Dosenku menoleh. Aku pun bahkan terkejut mendengar kata-kata semacam itu keluar dari mulut bodohku.

"Mungkin."

Aku mencelos mendengar kata-kata dari dosenku. Pupus sudah impian ikut konferensi System Dynamcis di Belanda bulan Juli besok. Tapi apa yang tidak mungkin dari penggabungan dua metode? Air dan minyak yang katanya tidak akan menjadi satu pun bida disatukan dengan emulsifier.

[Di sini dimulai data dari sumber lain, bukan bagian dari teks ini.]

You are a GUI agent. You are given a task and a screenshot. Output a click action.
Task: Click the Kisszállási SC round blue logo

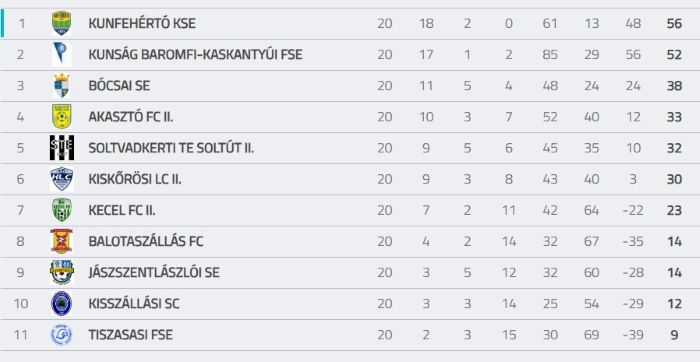click(x=62, y=304)
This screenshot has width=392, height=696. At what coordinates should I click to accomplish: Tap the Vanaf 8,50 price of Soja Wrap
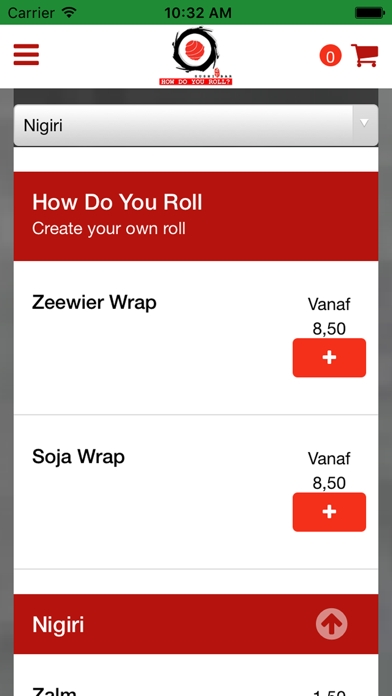[x=329, y=471]
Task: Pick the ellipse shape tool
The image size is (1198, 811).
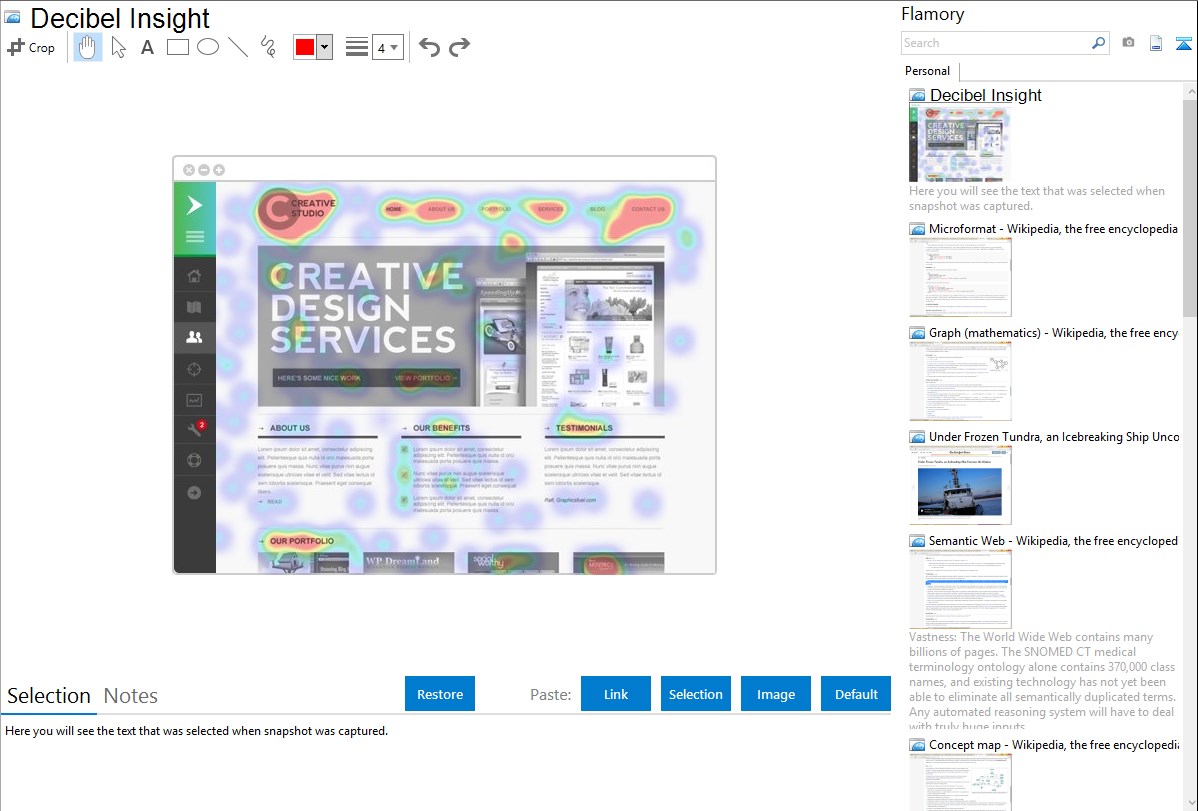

Oke, itu tidak perbandingan yang sangat tidak apple to apple.

Beliau akhirnya menyarankanku untuk mengikuti training software yang diadakan di laboratorium. Katanya sih pengajarnya masih muda, tampan, lulusan Norwegia dan sudah lama bekerja di perusahaan software System Dynamcis. Semua itu bertambah baik karena beliau menyuruhku untuk membayar dengan jumlah yang sama seperti asisten aktif meski aku sudah pensiun dari jaman kapan. Aku tahu, beliau pasti merasa sangat kasihan melihat nasibku sekarang ini. Yeah, sometime I pity myself.

Tapi masalahnya training itu diadakan dua minggu lagi, sedangkan sekarang sudah tanggal 14. Kalau aku masih belum juga menyelesaikan itu besok, tak akan ada yang namanya jadi sidang bulan ini, dan besok pagi, aku sudah harus konsultasi lagi.

Masak aku harus menunda sidang lagi? Itu artinya beban mental yang selama ini menghantui akan tambah mengerikan. Yang benar saja, jangan sampai nasib kuliahku bobrok sebobrok-bobroknya.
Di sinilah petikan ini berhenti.